L’efficacité est au rendez-vous dans ce spectacle qui déferle aussi fougueusement qu’un blizzard soufflant sur un patelin du Lac-Saint-Jean. Sa principale qualité : Terrain glissant ne se prend guère au sérieux, flirtant avec les codes que reconnaissent et apprécient les habitué·es du festival Fantasia ou du Rocky Horror Picture Show. Ses artisan·es ne se privent d’aucunes références culturelles; de la voix de Johnny Cash à celle de Marie-Louise Arsenault dans une parodie de Plus on est de fous pour garder le public captif de l’intrigue explosive qui se déploie.

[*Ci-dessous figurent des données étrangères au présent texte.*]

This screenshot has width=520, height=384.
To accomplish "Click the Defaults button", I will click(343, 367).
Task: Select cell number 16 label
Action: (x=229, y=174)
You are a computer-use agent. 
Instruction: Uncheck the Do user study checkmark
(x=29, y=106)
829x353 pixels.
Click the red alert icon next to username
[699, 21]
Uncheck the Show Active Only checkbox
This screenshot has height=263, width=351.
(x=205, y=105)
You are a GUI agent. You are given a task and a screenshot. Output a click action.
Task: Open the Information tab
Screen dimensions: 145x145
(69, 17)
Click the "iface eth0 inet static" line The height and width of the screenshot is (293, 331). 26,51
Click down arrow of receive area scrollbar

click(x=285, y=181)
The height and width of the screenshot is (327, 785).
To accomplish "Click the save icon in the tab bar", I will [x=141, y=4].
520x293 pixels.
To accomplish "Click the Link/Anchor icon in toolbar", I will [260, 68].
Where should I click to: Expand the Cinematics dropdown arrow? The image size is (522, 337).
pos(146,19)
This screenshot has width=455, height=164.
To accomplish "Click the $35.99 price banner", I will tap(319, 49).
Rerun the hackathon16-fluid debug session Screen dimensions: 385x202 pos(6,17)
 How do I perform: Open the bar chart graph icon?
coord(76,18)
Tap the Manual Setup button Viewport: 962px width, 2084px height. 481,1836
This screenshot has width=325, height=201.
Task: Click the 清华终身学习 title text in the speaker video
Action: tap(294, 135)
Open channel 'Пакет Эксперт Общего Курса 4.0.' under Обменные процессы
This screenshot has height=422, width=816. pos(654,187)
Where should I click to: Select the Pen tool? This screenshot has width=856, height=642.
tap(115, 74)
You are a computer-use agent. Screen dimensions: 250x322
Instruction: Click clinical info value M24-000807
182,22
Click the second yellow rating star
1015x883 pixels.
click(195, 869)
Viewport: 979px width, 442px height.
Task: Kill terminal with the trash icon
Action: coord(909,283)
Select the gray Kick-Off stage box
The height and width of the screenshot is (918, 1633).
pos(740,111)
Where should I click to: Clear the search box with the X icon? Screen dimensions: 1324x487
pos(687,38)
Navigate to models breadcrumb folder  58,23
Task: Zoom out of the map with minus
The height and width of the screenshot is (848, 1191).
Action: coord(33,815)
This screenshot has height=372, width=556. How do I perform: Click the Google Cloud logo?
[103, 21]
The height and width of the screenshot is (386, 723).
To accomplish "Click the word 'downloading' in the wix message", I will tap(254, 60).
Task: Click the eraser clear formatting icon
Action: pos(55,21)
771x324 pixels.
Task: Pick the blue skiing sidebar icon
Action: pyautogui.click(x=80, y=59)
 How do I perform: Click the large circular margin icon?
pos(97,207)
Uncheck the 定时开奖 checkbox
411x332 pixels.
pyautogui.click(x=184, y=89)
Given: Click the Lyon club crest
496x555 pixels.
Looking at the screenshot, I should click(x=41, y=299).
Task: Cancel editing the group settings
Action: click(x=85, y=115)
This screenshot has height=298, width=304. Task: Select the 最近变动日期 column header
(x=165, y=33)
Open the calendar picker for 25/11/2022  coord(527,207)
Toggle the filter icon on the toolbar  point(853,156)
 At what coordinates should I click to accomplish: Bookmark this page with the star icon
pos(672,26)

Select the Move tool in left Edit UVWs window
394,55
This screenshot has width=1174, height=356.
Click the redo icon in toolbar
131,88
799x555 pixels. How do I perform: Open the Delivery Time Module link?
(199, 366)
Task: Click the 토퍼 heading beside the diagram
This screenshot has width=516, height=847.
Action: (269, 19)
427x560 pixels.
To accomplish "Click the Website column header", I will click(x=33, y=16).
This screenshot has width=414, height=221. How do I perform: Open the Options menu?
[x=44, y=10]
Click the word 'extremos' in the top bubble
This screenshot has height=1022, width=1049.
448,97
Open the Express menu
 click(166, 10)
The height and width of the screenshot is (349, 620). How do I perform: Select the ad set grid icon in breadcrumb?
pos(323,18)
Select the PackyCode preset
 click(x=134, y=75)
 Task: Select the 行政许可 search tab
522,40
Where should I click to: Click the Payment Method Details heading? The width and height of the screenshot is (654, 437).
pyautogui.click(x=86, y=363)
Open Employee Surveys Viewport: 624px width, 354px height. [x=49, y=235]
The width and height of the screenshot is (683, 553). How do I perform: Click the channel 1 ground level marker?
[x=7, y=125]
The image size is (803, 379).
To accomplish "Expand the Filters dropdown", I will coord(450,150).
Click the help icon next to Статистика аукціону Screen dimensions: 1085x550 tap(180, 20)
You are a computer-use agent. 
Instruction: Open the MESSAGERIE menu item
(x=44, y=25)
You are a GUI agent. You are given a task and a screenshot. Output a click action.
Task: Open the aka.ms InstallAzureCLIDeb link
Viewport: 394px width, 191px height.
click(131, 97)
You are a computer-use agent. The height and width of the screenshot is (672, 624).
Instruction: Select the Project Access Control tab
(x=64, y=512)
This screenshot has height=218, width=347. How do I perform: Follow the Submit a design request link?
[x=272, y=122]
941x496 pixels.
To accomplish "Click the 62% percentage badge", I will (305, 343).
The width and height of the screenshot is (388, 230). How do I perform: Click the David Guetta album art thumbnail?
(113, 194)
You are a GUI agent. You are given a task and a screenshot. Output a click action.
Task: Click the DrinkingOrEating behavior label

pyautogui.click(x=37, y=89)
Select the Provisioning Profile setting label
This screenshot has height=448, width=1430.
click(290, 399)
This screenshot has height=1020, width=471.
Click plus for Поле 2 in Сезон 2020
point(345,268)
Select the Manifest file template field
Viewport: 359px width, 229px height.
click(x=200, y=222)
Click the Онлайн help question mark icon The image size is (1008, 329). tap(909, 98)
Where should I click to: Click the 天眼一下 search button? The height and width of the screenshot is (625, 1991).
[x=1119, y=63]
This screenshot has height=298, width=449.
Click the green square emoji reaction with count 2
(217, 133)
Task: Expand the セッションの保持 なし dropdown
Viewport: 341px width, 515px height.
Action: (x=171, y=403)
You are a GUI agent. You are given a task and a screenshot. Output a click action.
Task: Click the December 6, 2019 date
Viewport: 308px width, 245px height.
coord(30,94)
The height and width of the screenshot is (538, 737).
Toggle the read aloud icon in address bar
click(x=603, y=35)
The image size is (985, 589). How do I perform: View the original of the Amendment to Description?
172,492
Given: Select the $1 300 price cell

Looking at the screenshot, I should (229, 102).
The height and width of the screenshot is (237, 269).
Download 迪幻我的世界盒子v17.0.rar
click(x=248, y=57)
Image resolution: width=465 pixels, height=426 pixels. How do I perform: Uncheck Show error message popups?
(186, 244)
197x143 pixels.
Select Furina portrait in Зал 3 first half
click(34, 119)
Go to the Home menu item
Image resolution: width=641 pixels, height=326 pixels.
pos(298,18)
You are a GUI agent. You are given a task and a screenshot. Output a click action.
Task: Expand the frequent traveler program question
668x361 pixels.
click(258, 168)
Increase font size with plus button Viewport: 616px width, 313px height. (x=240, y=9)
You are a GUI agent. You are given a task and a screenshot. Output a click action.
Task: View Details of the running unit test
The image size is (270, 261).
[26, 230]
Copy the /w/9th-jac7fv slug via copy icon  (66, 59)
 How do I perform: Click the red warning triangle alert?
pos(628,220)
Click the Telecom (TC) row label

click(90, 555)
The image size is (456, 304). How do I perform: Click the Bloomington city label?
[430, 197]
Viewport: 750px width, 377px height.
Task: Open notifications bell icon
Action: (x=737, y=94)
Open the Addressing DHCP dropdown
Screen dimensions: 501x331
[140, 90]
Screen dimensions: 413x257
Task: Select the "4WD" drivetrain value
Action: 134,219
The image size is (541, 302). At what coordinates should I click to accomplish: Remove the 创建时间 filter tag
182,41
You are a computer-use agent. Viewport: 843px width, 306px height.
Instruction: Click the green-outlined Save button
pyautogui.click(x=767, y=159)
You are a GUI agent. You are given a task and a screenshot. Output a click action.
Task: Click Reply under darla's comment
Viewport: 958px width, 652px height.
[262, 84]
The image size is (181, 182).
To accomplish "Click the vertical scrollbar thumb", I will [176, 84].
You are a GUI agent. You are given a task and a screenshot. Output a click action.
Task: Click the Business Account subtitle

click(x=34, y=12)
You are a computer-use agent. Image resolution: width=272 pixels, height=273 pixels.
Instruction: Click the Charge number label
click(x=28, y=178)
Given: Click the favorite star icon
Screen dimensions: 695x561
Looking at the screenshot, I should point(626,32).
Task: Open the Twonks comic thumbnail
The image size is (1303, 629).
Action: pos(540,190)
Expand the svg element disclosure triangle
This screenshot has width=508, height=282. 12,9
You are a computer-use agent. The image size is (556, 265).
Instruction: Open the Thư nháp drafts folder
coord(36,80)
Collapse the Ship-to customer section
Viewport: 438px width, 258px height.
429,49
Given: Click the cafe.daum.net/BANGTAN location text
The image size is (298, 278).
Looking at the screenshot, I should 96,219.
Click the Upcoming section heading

Dans l’univers de Terrain glissant, le monde des spas nordiques est peuplé de mafiosi (les « goons » du Bota Bota), le slapstick côtoie le carnavalesque et la forêt québécoise est peuplée de monstres comme la « Scrounge », un esprit frappeur qui s’empare de la conscience de ses victimes qu’elle manipule.

On perçoit, en filigrane, la présence de questions identitaires, voire une critique sociale, qui émerge de cette pièce. Il est parfois question de la méconnaissance de la ruralité boréale, ou encore de l’ambition de « créer un nouveau Montréal, sans les gens de Montréal, mais avec les meilleurs restos de Longueuil ».

Les références anglo-saxonnes (comme la récurrence d’une traduction en français de la chanson de Bruce Cockburn, « If a tree falls »), sont des clins d’œil continuels aux savoirs implicites du public. La pièce s’appuie abondamment sur ces formules qui sollicitent les repères culturels des spectateurs. On s’abreuve partout et on sème à tout vent : autant du côté d’Hercule Poirot que de Nightmare on Elm Street ou des vidéos corpos vantant la détente par le yoga au Mont-Tremblant.

Tout cela peut donner le tournis. D’autant plus que l’intrigue — des disparitions, une enquête qui prend une tournure absurde, une conjugale — est tout sauf claire et linéaire.

Malgré tout, le spectacle tient la route et nous garde captifs, surtout grâce au concours de ses acteurs et actrices, et de l’aspect très chaleureux de sa scénographie. Si bien que tout comme les protagonistes qui s’adonnent à divers rituels de la vie de chalet comme un trip collectif de champignons magiques, on a le sentiment de traverser une catharsis psychique dont on ne comprend pas trop les rouages.

La vie étant trop courte pour bouder son plaisir, Terrain glissant se prend comme une folle descente en crazy carpet qui apporte un peu de fantaisie, en ce moment creux de l’hiver québécois.

© Maryse Boyce

Terrain glissant

Texte : François Ruel-Côté. Mise en scène : Cédrik Lapratte-Roy. Assistance à la mise en scène : Elizabeth Coulon-Lafleur. Scénographie : Nadine Jaafar. Lumières : Joëlle Leblanc. Conception sonore : Marie-Frédérique Gravel. Directeur technique : Nicolas Jalbert. Avec Félix Chabot-Fontaine, Joanie Guérin, Cédrik Lapratte-Roy, Laurence Laprise, François Ruel-Côté et Guillaume Tremblay. Une production du Théâtre La moindre des choses, présentée au Théâtre Denise-Pelletier jusqu’au 3 février 2024. Supplémentaire le samedi 3 février à 19 h 30.